Reproduce verbatim the portion of the passage on simple painted patterns from "I have always" to "simple – they are.".

__TEXT SEGMENT__.
+ + + +
I have always had a soft spot for intricate, bold patterns. The more offbeat the color combination and the wackier the style, the better. Lately, though, I’ve found myself in the minority as art directors, fashion designers and interior decorators alike continue to scale back on the bigness and detail of the patterns they use. These forward thinkers seem to be favoring more streamlined looks based in simple squares, rectangles, and what I call “squiggles.” Their more basic designs not only stand out when compared to overly-saturated looks, but they creep up and surprise you with how impactful – yet simple – they are.

The stunning paint jobs in the Portland, OR home of Schoolhouse Electric & Supply Co.’s Marketing Project Manager Summer Wick and her husband Brandon are a perfect example of how simple shapes can leave a lasting impression. Their bedrooms’ walls are decked out in basic triangles, and bold-and-black stripes add drama to the dining nook. The crisp shapes they’ve used in the patterns look easy enough to create. But as with most fundamental designs, there was more to it than meets the eye. It was a tedious, tiring and careful process. Using a stencil and a steady brush, the couple carefully spaced out each element and hand-painted every single one themselves.
+ + + +
__GIVEN INFORMATION__.

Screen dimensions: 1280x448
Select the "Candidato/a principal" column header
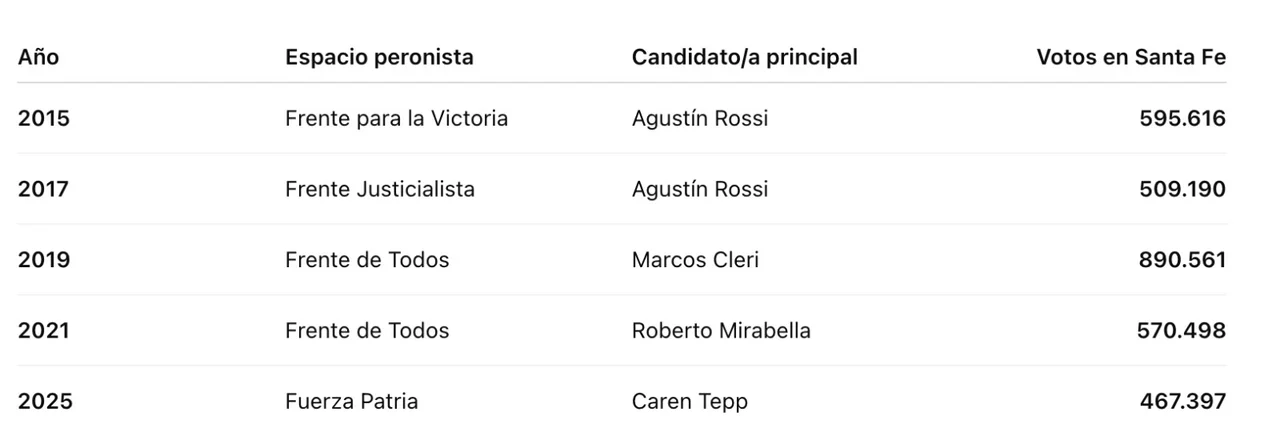pyautogui.click(x=745, y=58)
+ + + +
__FULL OUTPUT__.
I have always had a soft spot for intricate, bold patterns. The more offbeat the color combination and the wackier the style, the better. Lately, though, I’ve found myself in the minority as art directors, fashion designers and interior decorators alike continue to scale back on the bigness and detail of the patterns they use. These forward thinkers seem to be favoring more streamlined looks based in simple squares, rectangles, and what I call “squiggles.” Their more basic designs not only stand out when compared to overly-saturated looks, but they creep up and surprise you with how impactful – yet simple – they are.